Coinbase’s Q1 2026 results were weak: EPS came in at -$1.49 versus the $0.29 expected and revenue was $1.4 billion versus $1.56 billion consensus, with adjusted EBITDA of $404 million slightly below the $408 million estimate. Needham cut its price target to $220 from $230 while keeping a Buy rating, and Piper Sandler also lowered its target to $170; Rosenblatt stayed positive at $240. The commentary points to continued crypto weakness, softer transaction revenues, and uncertainty around regulation even as Coinbase works to diversify revenue.

Analysis

The key read-through is that the market is starting to price Coinbase less like a growth compounder and more like a cyclical toll collector on speculative activity.

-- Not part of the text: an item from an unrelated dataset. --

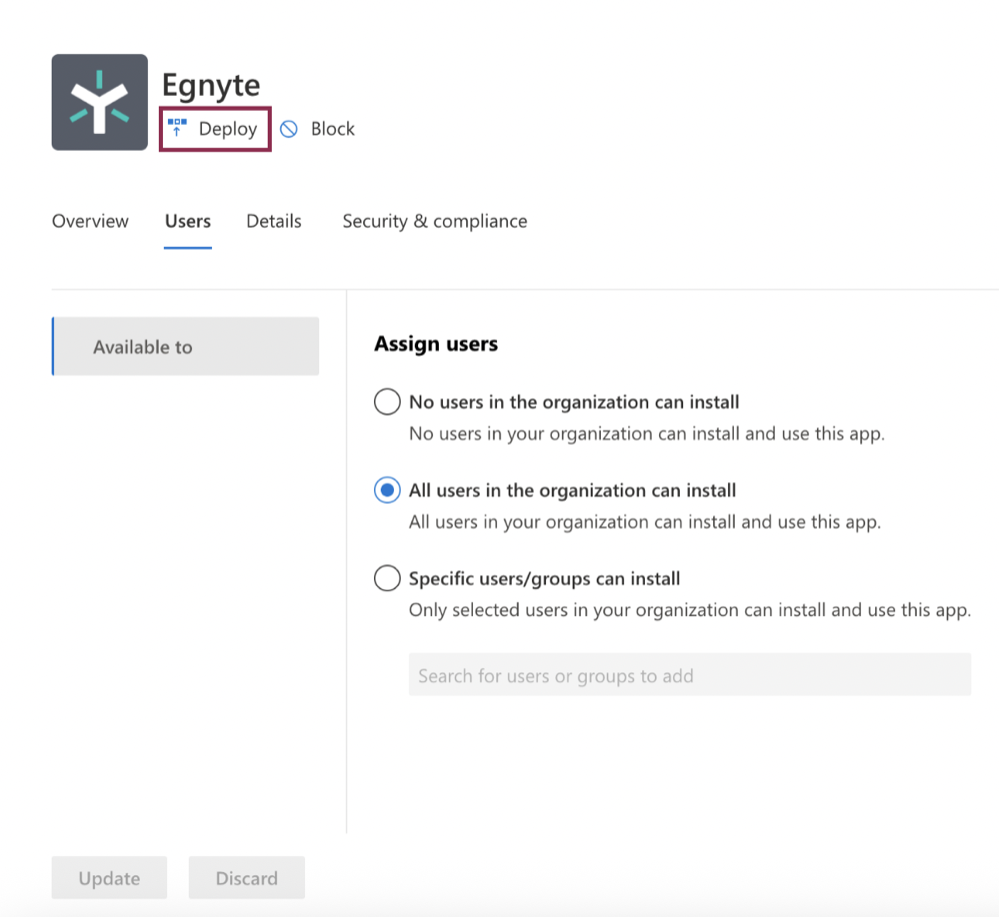Stay on the Users tab
The height and width of the screenshot is (917, 999).
187,221

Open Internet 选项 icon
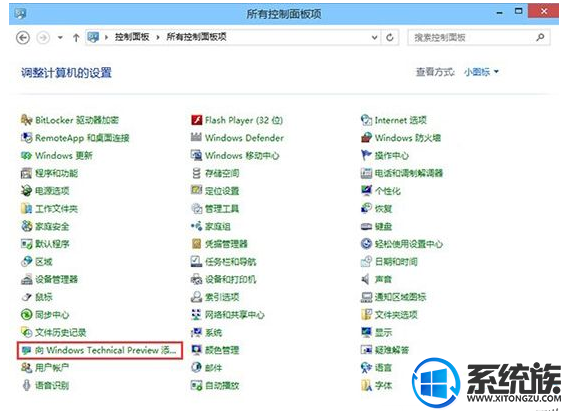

That matters because when transaction revenue weakens, the market will value the remaining recurring revenue stream more like a payments or brokerage multiple, which compresses the upside even if product diversification keeps progressing. In other words, every incremental product above the $100M run-rate threshold helps the narrative, but it does not fully offset the fact that the core trading engine is still the dominant marginal driver of equity value. The second-order winner is Circle. If the stablecoin regulatory framework matures, the economics shift toward the asset that sits closest to the monetary rail rather than the exchange monetizing the traffic. A more permissive regime for USDC-style payouts can actually accelerate stablecoin adoption while reducing Coinbase’s ability to capture the spread, so the long-term value pool may migrate from venue economics to infrastructure economics. That creates a subtle competitive split: exchange monetization weakens while regulated stablecoin issuance becomes more defensible. The risk window is asymmetric over the next 1-3 months: the next catalyst is not regulation passing, but whether crypto beta re-accelerates enough to stabilize trading volumes before analyst estimate cuts force multiple compression. If the underlying market remains range-bound, the stock can de-rate faster than fundamentals deteriorate because consensus is still anchored to a recovery that may not arrive. Conversely, a sharp risk-on crypto move would quickly repair sentiment, but the rally would likely be momentum-driven rather than evidence of durable earnings inflection. The contrarian point is that the negative estimate revision cycle may already be doing most of the damage, which means the stock could be closer to a tradable bottom than the headline tone suggests. But that only works if investors believe the downside in transaction revenue is finite; if not, the multiple can keep compressing despite stable product initiatives. For now, the better expression is to own the cleaner regulatory beneficiary and fade the weaker monetization model.